Attwood v. Clemons

Court: 11th Circuit
Case Number: 18-12172
Decision Date: June 11, 2020
Case Type: First Amendment - Speech
Peter Attwood sued Florida Representative Charles W. Clemons, Sr. for blocking him on Twitter and on Facebook. In response, Clemons asserted Eleventh Amendment immunity and absolute legislative immunity, and moved to dismiss the complaint. The district court denied those assertions of immunity and Clemons appealed. The Appeals Court found that Clemons was not entitled to either type of immunity at this stage of the litigation.
 
Clemons maintained Twitter and Facebook accounts which “make official statements, share information about legislative activities and other government functions, and were used to communicate with the public.” After Attwood posted a statement by a gun control activist on Clemons’ Twitter and Facebook pages Representative Clemons blocked Attwood on both platforms.
 
Attwood sued Clemons for declaratory and injunctive relief. Attwood asserted a claim for violations of the First and Fourteenth Amendments, and two state-law claims. The complaint alleged that Clemons unconstitutionally blocked Attwood from participating in public discourse based on his views. Clemons moved to dismiss Attwood’s claims and argued that he was entitled to Eleventh Amendment immunity and absolute legislative immunity.
 
The district court denied the motion to dismiss.

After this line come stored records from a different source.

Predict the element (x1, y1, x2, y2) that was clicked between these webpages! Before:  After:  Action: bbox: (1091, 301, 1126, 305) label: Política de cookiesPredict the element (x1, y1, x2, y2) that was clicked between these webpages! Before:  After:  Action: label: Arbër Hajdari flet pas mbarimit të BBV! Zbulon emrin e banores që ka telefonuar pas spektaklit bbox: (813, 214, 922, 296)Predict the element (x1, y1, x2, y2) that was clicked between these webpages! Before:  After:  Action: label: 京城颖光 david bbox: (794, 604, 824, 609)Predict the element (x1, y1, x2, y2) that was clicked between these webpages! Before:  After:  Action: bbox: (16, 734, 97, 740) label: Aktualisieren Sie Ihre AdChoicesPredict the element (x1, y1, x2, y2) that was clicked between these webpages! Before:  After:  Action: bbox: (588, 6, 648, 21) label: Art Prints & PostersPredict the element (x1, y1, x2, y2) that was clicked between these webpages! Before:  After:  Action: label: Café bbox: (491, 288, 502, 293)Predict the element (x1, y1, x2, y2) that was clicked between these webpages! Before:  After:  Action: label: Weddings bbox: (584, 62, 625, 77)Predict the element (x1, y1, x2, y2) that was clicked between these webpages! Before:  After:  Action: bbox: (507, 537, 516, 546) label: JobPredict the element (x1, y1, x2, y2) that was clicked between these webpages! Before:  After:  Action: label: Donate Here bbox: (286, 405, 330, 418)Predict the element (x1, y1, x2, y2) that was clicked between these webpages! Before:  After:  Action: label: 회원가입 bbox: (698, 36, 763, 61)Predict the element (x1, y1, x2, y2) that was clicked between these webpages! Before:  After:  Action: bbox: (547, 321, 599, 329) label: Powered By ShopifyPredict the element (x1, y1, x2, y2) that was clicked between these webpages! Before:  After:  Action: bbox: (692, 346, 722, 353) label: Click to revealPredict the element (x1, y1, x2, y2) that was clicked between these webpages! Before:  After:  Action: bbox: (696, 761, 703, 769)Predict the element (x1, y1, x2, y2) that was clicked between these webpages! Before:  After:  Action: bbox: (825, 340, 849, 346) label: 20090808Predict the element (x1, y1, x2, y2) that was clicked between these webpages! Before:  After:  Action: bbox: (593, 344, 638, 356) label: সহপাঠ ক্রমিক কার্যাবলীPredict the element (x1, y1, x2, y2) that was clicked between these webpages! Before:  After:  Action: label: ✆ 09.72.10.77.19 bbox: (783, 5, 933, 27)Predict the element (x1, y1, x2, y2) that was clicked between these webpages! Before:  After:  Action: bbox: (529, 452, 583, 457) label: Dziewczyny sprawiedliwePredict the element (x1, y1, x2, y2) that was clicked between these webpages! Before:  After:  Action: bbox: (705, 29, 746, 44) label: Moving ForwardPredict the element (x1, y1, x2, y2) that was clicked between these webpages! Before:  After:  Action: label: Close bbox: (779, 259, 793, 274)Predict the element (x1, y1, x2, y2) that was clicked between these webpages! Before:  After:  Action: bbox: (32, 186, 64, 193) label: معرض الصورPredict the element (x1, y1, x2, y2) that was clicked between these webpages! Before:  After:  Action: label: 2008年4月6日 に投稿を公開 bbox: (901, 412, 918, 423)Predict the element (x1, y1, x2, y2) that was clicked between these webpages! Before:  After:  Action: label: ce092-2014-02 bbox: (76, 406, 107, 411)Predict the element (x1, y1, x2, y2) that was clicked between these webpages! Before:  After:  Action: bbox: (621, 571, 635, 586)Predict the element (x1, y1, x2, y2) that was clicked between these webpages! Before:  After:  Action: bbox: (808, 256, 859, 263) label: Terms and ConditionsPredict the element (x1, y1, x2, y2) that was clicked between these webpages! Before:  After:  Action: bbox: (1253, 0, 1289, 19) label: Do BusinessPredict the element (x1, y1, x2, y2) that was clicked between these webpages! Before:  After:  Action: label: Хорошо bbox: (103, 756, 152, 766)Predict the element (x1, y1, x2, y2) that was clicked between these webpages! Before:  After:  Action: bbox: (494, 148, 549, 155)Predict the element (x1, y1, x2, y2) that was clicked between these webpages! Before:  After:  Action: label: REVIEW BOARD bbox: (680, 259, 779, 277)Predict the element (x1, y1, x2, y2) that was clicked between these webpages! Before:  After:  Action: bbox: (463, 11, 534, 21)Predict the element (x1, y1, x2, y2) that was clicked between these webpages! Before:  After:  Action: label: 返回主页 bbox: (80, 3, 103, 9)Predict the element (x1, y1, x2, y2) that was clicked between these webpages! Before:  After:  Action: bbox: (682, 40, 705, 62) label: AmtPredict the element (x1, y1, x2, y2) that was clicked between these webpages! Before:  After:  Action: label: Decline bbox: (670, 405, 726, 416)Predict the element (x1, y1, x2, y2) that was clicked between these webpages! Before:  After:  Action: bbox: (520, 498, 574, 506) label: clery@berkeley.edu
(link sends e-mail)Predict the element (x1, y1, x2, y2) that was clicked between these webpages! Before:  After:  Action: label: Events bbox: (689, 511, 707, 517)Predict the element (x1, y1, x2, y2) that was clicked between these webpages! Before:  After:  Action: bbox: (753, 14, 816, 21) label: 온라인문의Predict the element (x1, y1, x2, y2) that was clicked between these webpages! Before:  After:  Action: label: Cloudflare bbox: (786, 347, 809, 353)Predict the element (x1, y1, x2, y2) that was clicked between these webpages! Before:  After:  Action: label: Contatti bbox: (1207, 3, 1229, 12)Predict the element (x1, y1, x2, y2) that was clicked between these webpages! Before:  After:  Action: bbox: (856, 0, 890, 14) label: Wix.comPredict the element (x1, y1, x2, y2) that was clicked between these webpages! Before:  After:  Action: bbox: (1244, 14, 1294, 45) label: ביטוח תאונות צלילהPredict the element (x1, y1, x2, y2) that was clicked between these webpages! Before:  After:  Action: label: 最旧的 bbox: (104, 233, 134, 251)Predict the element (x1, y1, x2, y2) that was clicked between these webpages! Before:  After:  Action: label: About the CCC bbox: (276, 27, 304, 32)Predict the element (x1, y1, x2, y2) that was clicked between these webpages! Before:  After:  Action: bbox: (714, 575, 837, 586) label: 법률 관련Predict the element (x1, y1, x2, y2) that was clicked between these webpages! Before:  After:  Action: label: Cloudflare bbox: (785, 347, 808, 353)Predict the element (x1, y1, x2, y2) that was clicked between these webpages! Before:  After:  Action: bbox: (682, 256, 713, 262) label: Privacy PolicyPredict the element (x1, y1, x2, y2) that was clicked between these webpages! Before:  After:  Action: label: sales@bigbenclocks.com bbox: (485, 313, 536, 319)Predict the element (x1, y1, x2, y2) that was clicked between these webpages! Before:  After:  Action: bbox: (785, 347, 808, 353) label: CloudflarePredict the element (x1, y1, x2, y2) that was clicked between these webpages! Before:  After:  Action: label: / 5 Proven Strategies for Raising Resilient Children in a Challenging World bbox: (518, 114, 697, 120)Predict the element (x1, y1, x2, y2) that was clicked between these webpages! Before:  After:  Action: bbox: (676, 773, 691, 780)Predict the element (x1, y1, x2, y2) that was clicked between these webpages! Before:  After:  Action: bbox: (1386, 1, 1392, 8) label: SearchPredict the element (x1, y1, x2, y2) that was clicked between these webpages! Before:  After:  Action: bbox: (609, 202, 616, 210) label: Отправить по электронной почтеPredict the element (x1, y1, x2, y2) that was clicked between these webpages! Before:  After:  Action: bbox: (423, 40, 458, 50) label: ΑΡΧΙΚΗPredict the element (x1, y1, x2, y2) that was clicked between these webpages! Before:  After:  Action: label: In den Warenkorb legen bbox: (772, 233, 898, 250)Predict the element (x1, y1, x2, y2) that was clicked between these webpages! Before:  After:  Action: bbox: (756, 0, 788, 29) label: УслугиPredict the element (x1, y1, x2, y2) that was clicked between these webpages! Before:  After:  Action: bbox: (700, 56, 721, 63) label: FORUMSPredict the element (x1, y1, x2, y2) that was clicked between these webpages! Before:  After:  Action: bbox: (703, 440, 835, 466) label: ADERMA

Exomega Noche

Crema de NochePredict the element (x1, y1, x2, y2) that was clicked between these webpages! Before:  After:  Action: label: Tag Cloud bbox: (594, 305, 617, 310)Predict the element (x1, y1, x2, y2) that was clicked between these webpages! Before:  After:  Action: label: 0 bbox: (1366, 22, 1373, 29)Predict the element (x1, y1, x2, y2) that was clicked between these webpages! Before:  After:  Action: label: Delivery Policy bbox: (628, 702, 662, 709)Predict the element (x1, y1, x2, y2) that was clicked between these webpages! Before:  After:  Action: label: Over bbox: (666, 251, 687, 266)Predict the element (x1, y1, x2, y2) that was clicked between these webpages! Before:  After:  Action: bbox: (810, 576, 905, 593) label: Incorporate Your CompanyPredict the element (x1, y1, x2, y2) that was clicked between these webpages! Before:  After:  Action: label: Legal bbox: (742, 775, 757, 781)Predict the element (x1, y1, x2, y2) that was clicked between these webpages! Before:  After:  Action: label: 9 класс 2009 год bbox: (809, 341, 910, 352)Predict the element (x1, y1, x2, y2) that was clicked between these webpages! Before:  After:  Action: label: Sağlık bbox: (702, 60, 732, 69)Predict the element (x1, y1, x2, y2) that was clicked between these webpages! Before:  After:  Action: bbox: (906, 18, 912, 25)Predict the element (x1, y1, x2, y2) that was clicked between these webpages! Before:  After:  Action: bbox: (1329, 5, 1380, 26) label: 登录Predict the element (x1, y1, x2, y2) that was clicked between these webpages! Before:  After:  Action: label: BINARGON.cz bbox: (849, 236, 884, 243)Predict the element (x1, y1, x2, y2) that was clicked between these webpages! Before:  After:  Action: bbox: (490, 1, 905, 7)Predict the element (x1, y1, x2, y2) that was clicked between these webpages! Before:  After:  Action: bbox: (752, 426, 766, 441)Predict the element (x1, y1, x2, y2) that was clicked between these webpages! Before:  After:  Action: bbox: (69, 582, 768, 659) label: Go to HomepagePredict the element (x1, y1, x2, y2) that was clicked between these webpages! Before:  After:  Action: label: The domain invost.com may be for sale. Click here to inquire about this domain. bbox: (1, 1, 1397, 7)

It ruled that the exception to Eleventh Amendment immunity set out in Ex parte Young, 209 U.S. 123, 28 S.Ct. 441, 52 L.Ed. 714 (1908), is not limited to suits against those who implement or enforce state laws or policies, and extends to state officials who act unconstitutionally in their official capacities. “[Representative] Clemons controlled his Facebook and Twitter accounts,” and so “he was responsible for the challenged action[s].” Because the challenged actions were not legislative activities, Clemons was not entitled to absolute legislative immunity. 
 
The Appeals Court held that Clemons was acting in his official capacity when he operated these social media accounts as an extension of his role in state office. As such, the social media accounts he operates may be a type of public forum under the First Amendment, and if so, Clemons may not be allowed to exclude others based on their views. 
 
Clemons further contended that he is entitled to Eleventh Amendment sovereign immunity, arguing that the suit is really against the Florida House of Representatives, and that Ex parte Young only applies to those officials who are responsible for implementing and enforcing state laws and policies, and that he is “not a state officer who has authority to enforce or implement a law.”  However, the Appeals Court found that at the Motion to Dismiss stage, Clemons had not carried his burden of demonstrating that he is entitled to Eleventh Amendment immunity.
 
Clemons also asserted that he was entitled to absolute legislative immunity. However, the Appeals Court disagreed, instead that immunity is confined to the activities that further an elected official’s legislative duties. 
 
The Appeals Court held that Clemons’ official Twitter and Facebook accounts were not legislative in nature as they were not “an integral part of the deliberative and communicative processes by which [elected officials] participate in committee and House proceedings.” As such he was not entitled to absolute legislative immunity at this stage of the case.
 
Clemons also claimed that his Twitter and Facebook accounts were private social media akin to a campaign website, and it would therefore violate his own First Amendment rights for a court to regulate his own speech. The Appeals Court declined to address this argument at this stage.